Skipper Anthony Bell’s Perpetual LOYAL was the first into open ocean followed by Hong Kong-owned Scallywag, and local race favourite Wild Oats XI trailed by the untested CQS of Finn Ludde Ingvall, who took line honours in 2000 and 2004.
They were flying south down the coast under spinnaker in freshening northerly winds before a weak southerly change moves up late on Boxing Day, according to the Bureau of Meteorology’s latest forecast.
The southerly will be lighter than expected at around 10 to 15 knots, and on Tuesday winds will back around to the north again, far earlier than previously predicted.
In the race for line honours, conditions favour the slim Wild Oats XI, which set the record of 1 day 18hrs 23mins 12secs for the gruelling 628-nautical-mile (1,163 kilometre) event in 2012 and is hoping for an eighth overall victory.
Skipper Mark Richards said he’s not thinking about records, but rival David Witt, at the helm of Hong Kong businessman Seng Huang Lee’s entrant, Scallywag, certainly is.
“If I had to write a forecast for us, it would be this one,” he said. “Light air just forward of the beam really suits us.”

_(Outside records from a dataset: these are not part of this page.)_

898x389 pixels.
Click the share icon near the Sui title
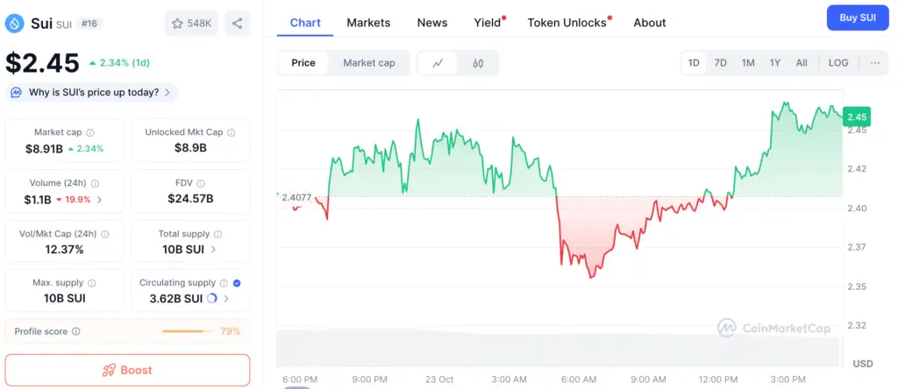(x=238, y=24)
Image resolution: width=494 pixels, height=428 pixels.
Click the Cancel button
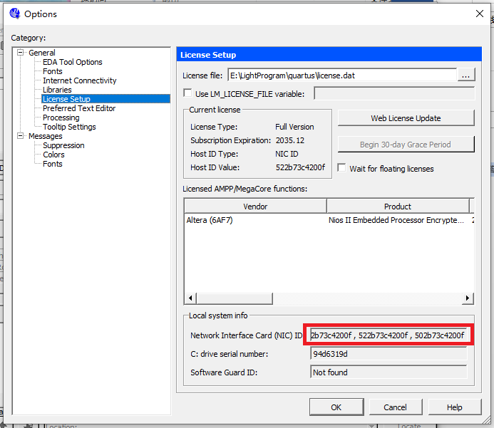pos(395,407)
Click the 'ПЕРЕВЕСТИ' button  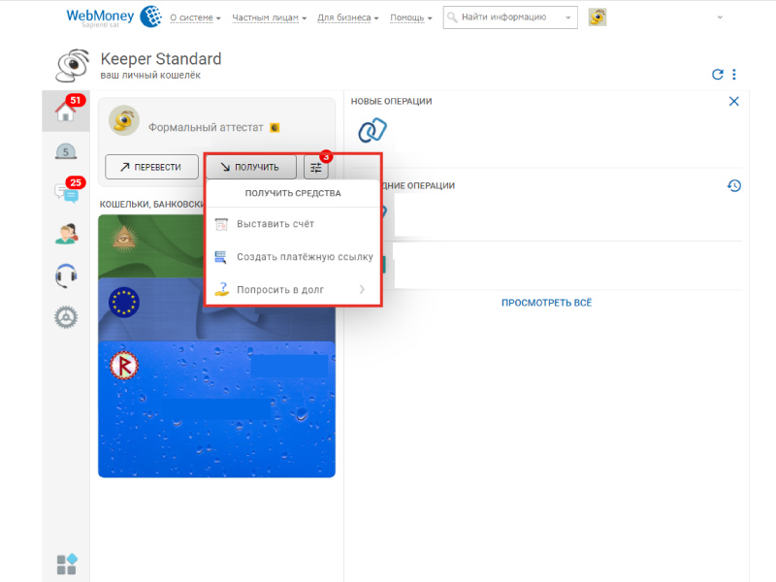click(x=151, y=167)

Witt said Scallywag could easily break Wild Oats XI’s race record. “Our routing puts us at the Iron Pot (mouth of Tasmania’s Derwent River) in 1 day 11 hours. That gives us 7 hours to do 14 miles and beat the record.”

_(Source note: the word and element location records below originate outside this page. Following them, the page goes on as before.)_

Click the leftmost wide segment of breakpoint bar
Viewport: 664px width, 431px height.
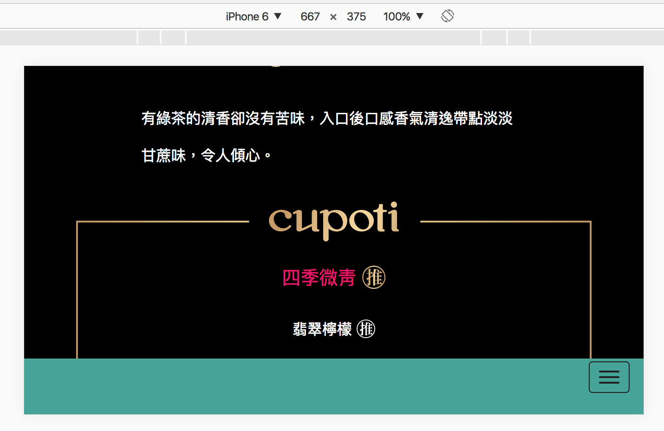pos(68,38)
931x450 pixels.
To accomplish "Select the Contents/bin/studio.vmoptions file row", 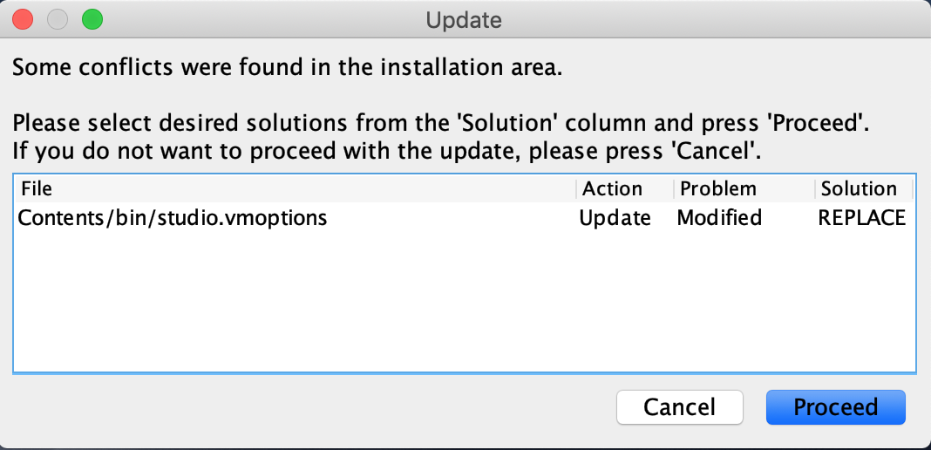I will [x=173, y=218].
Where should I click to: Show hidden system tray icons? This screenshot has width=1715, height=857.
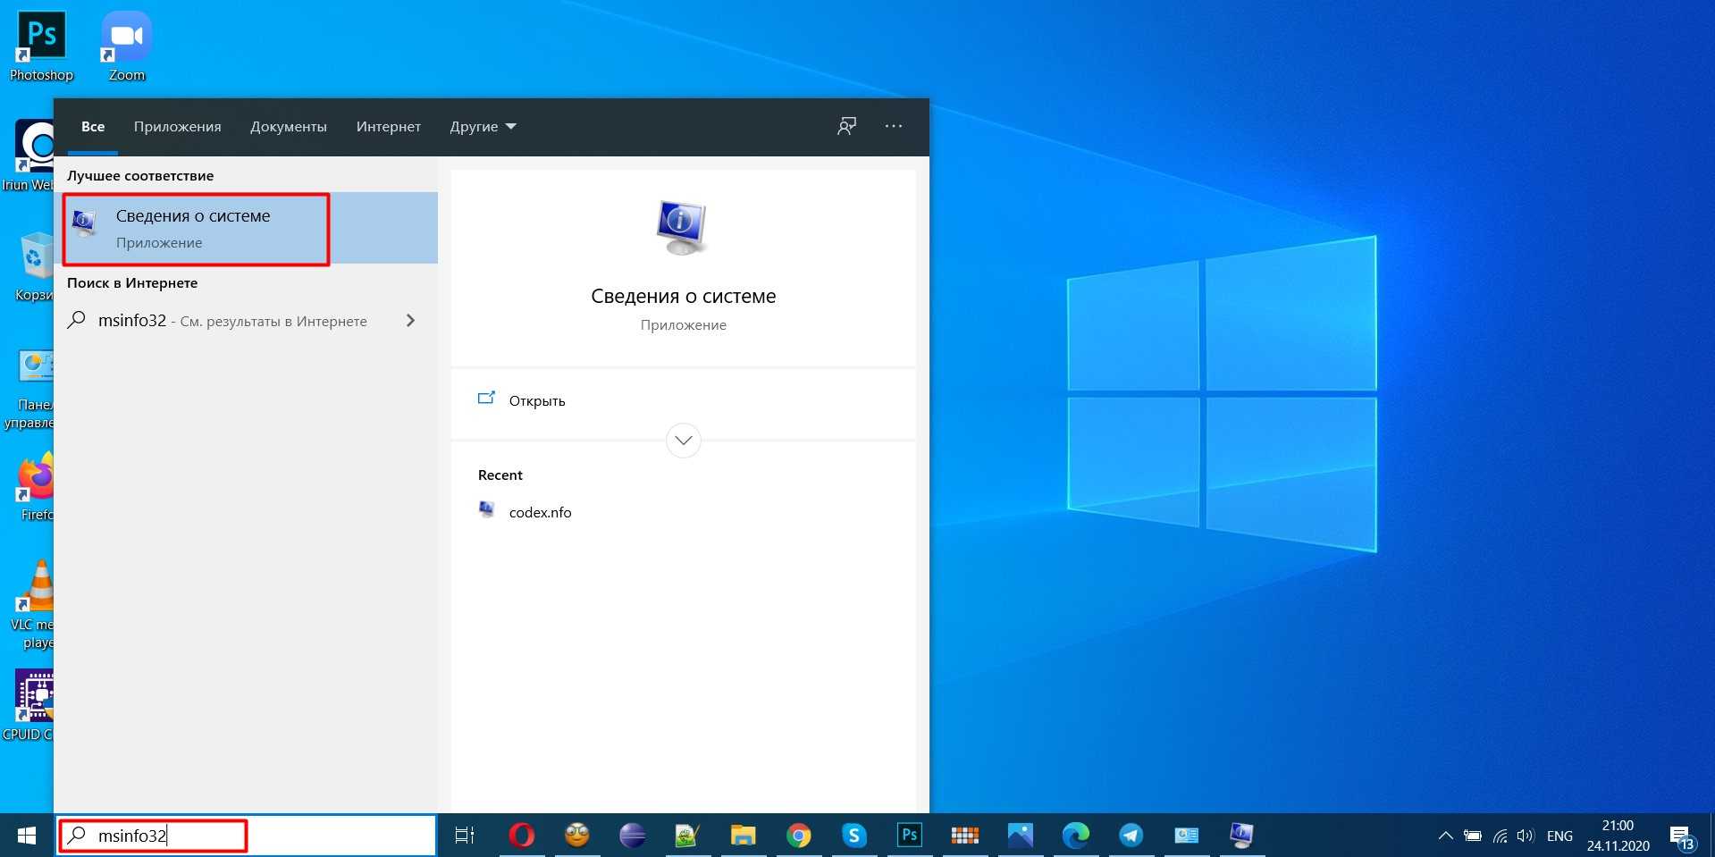pos(1445,836)
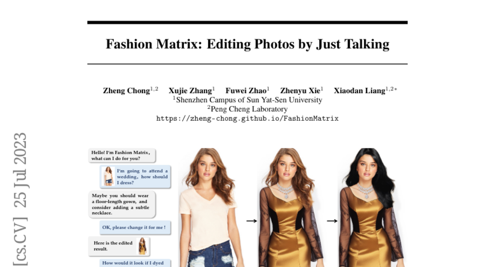Click the Sun Yat-Sen University affiliation line
Screen dimensions: 495x267
(x=248, y=100)
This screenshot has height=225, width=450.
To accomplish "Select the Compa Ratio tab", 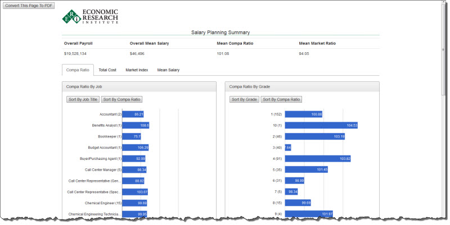I will [x=78, y=70].
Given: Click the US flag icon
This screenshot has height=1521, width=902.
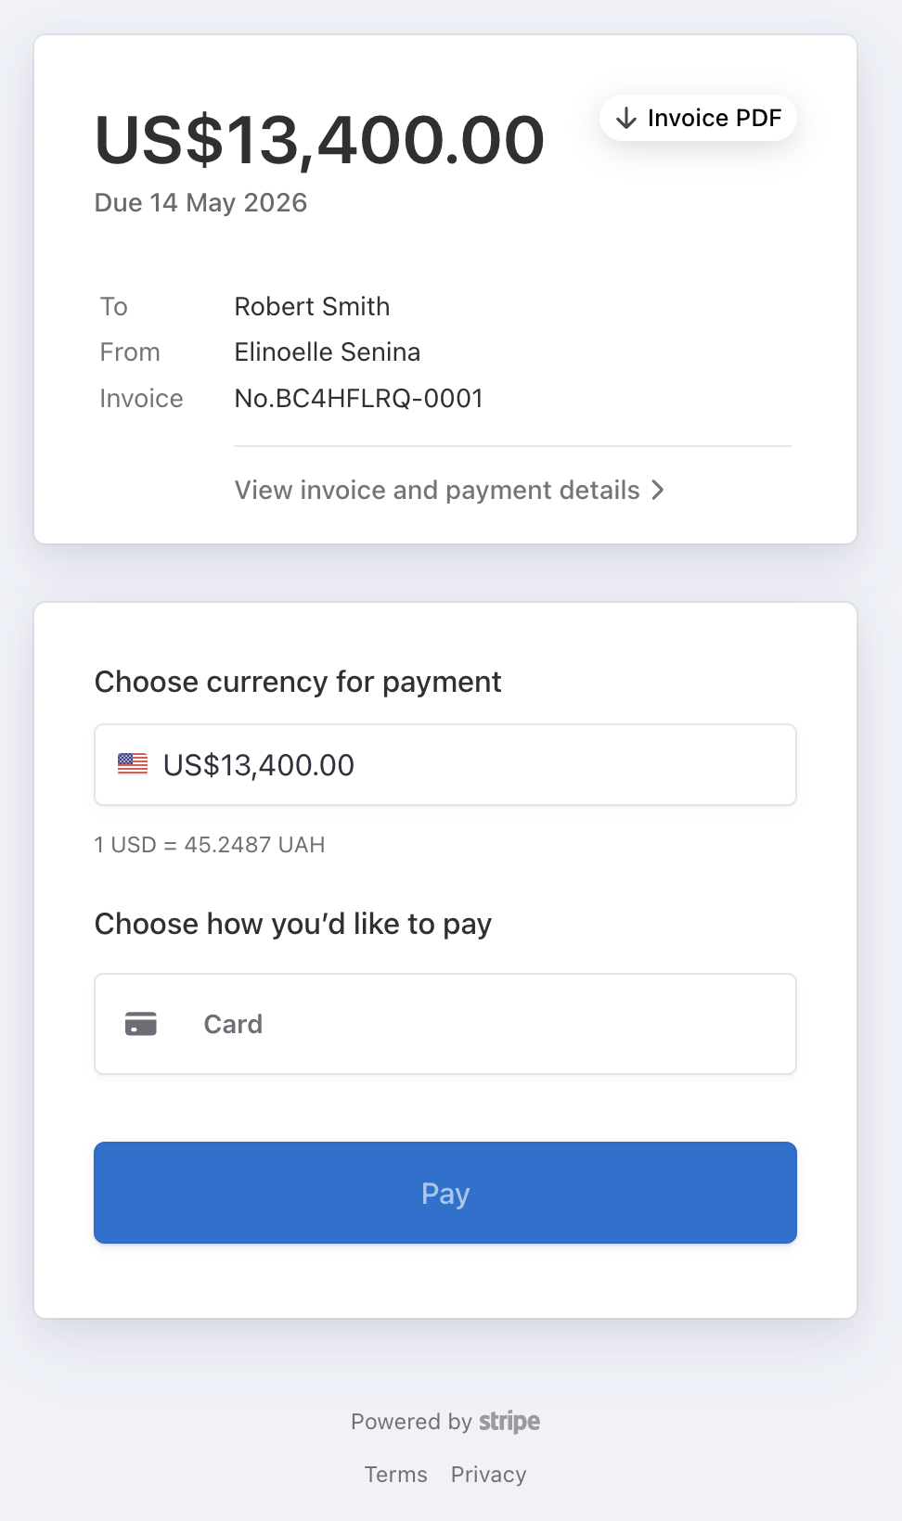Looking at the screenshot, I should 133,764.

“I will do everything in my absolute power to win this race,” he told his crew in a pre-race pep talk.
Rival Bell on Perpetual LOYAL, the leading challenger to Wild Oats, was less pleased with Monday’s forecast noting that his heavier and powerful super maxi needs as much time to windward as it can get rather than the light southerly now predicted.
“We’ll have to be a lot more tactical and bear more risk to use the better points of our boat. We’ll have to sail away from the fleet to find more power reaching that will give us better boat speed,” Bell said.
In a bid to be more competitive, Perpetual has brought in half the world-class crew of last year’s winner, the US super boat Comanche, which is not entered for 2016.
Organizers at the Cruising Yacht Club of Australia said the hardest part of this year’s race would likely be the Tasmanian Coast and the fickle Derwent River leading to Hobart’s Constitution Dock where windless holes can park a boat for hours, while others sail through on a breeze.
Line honors for the fastest vessel and the overall handicap winner could both be decided on a becalmed Derwent.
The weather forecast stood in stark contrast to 2015 when savage southerlies forced dozens of boats to pull, including Wild Oats.
Storms are a regular hazard, with six men dying, five boats sinking and 55 sailors rescued on a fatal night in 1998 when a deep depression exploded over the Tasman Sea.
Last year’s overall handicap winner, Australia’s 52-footer Balance, is hoping for a second successive crown for the TP52.
Among a dozen international vessels, five are from Asia with the Korea Ocean Sailing Club chartering a 52-footer and naming it Sonic for the nation’s first Sydney to Hobart.
China counts two boats for 2016 with Dong Qing back with Ark323 and a new crew after a stormy debut ended in early retirement for the country’s first ever entry last year.